#### Work to be completed
Your answer must be the exact lines from the one holding "At what coordinates should I click to accomplish: Toggle closed" through the last line of the records below, with no pictures.

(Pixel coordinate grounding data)

=======

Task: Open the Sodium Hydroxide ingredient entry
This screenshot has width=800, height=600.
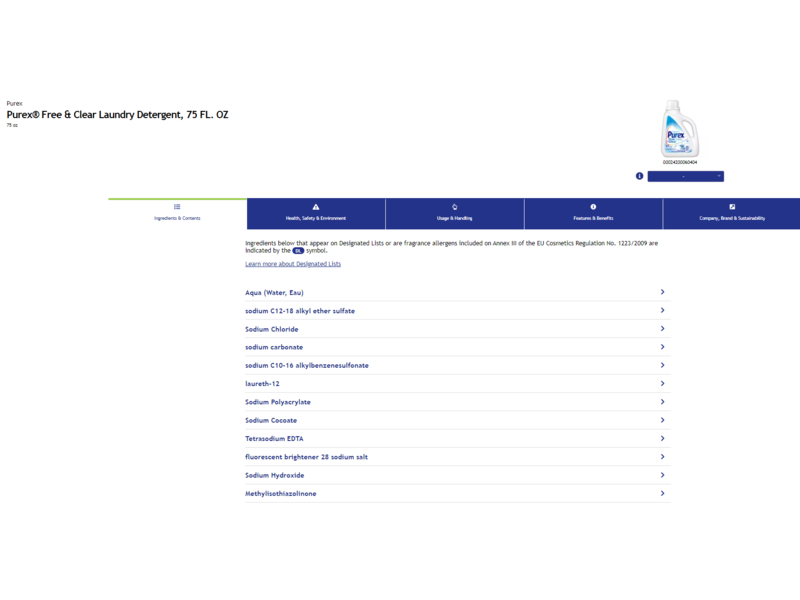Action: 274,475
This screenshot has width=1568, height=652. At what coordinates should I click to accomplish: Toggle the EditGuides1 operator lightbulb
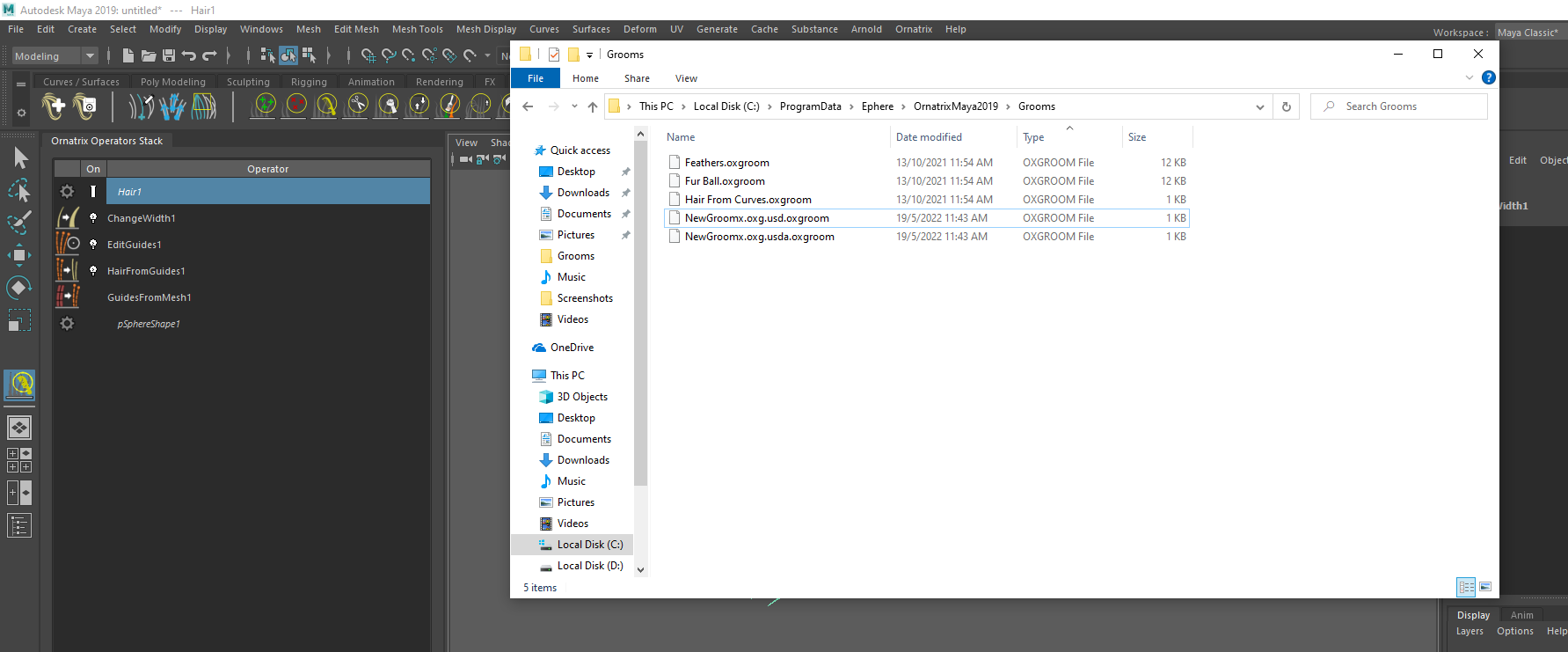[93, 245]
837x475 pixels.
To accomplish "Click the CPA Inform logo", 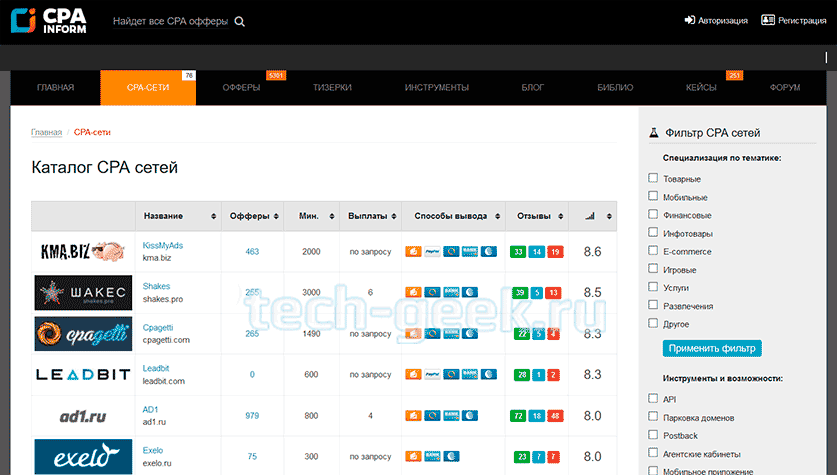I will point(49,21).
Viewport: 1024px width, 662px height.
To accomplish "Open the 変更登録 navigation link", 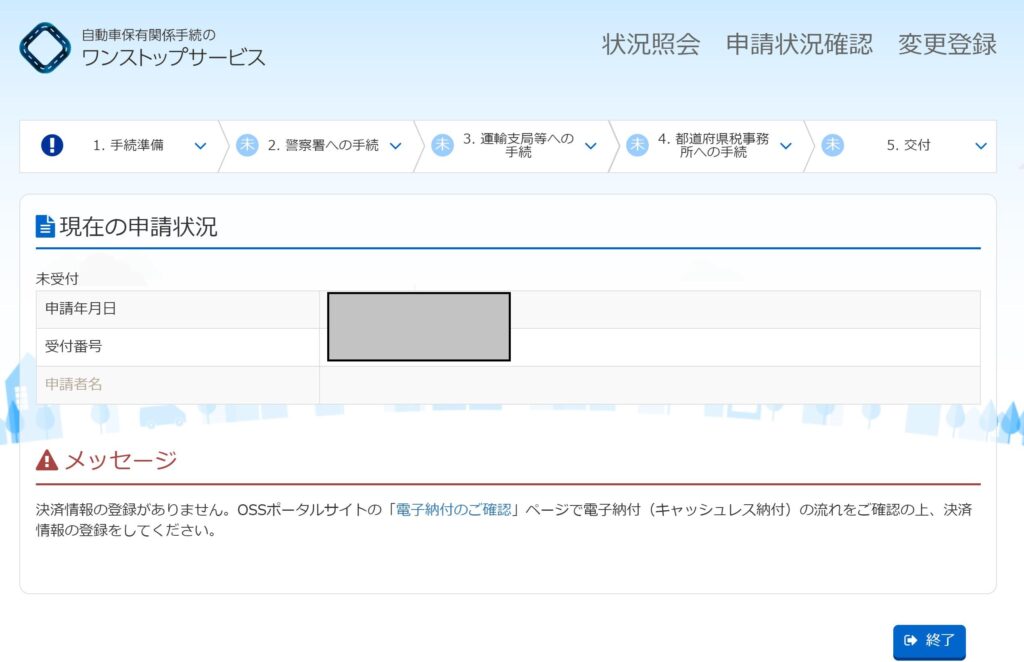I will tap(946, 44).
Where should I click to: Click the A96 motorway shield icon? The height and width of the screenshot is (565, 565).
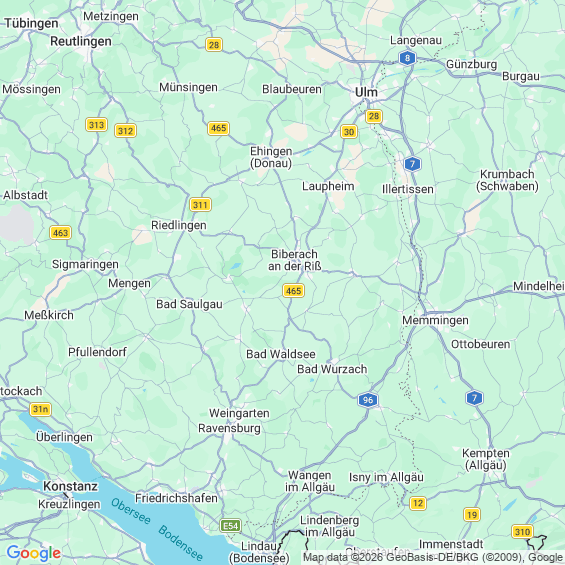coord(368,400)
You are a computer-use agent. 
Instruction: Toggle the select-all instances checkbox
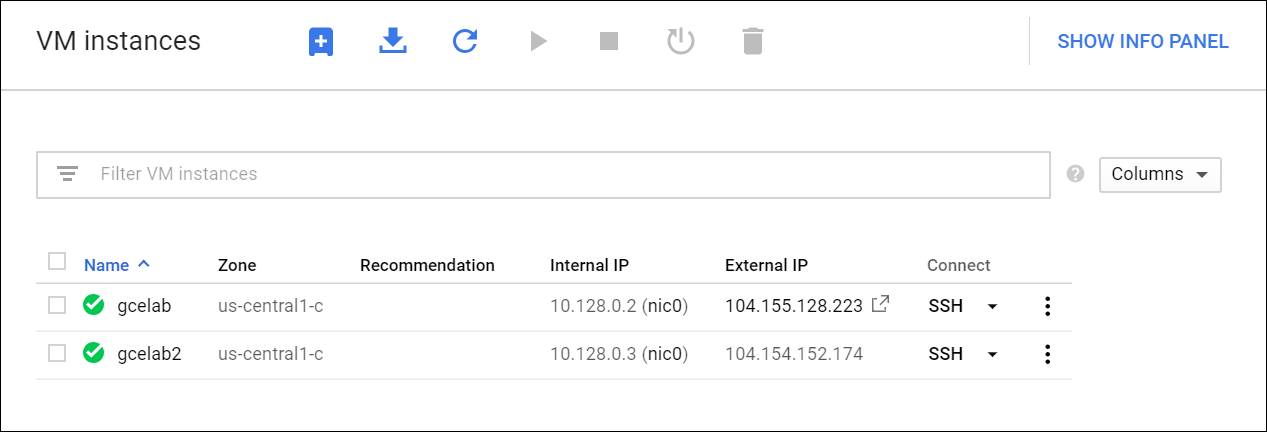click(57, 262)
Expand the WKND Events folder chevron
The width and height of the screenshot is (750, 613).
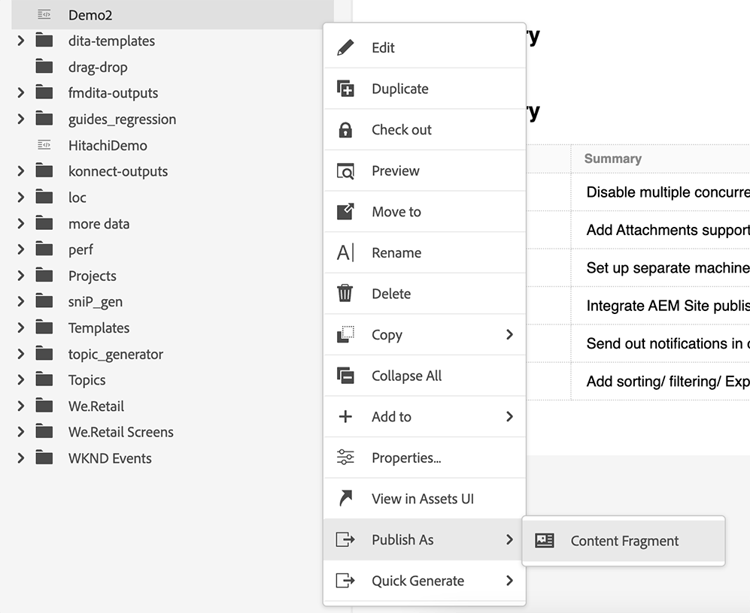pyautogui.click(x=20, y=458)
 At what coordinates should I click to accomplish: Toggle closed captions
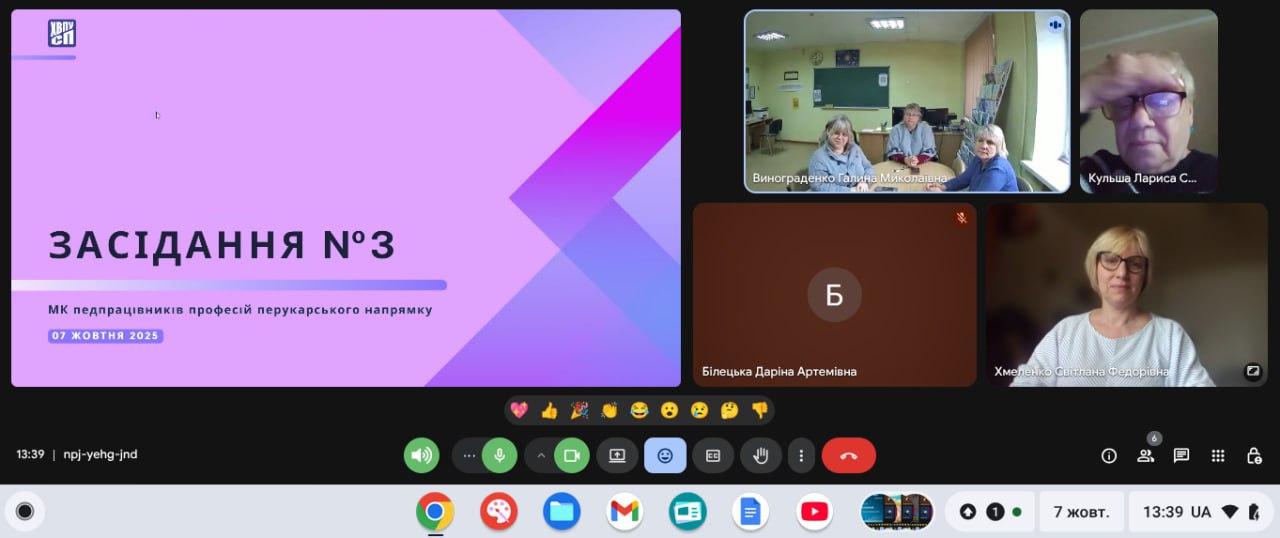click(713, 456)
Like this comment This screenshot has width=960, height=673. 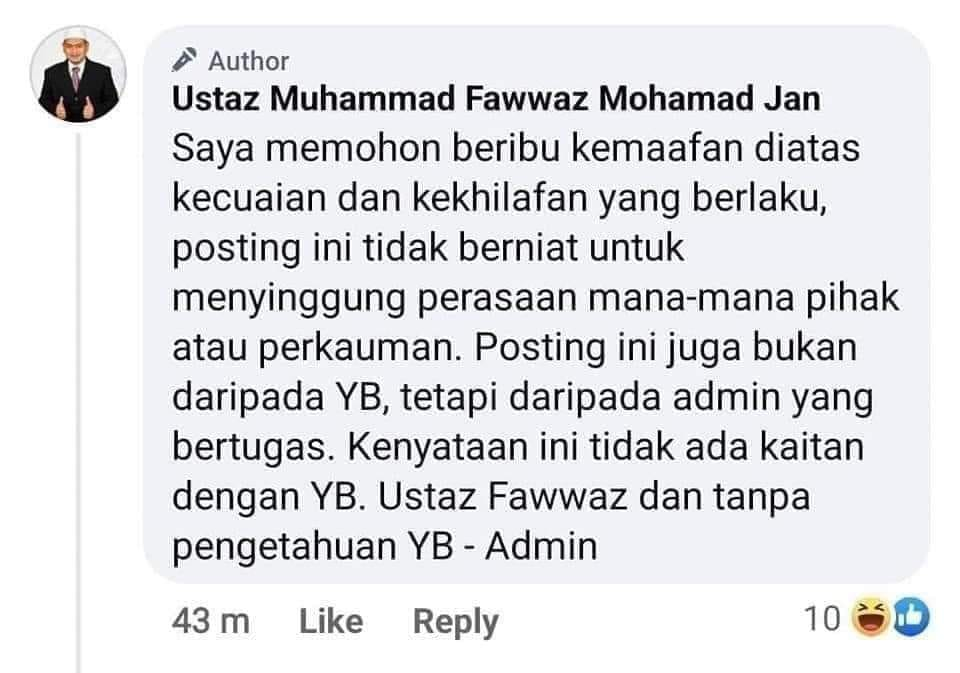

=======

#### Exercise result
 At what coordinates should I click to accomplish: Toggle closed captions
click(713, 456)
Like this comment This screenshot has width=960, height=673. 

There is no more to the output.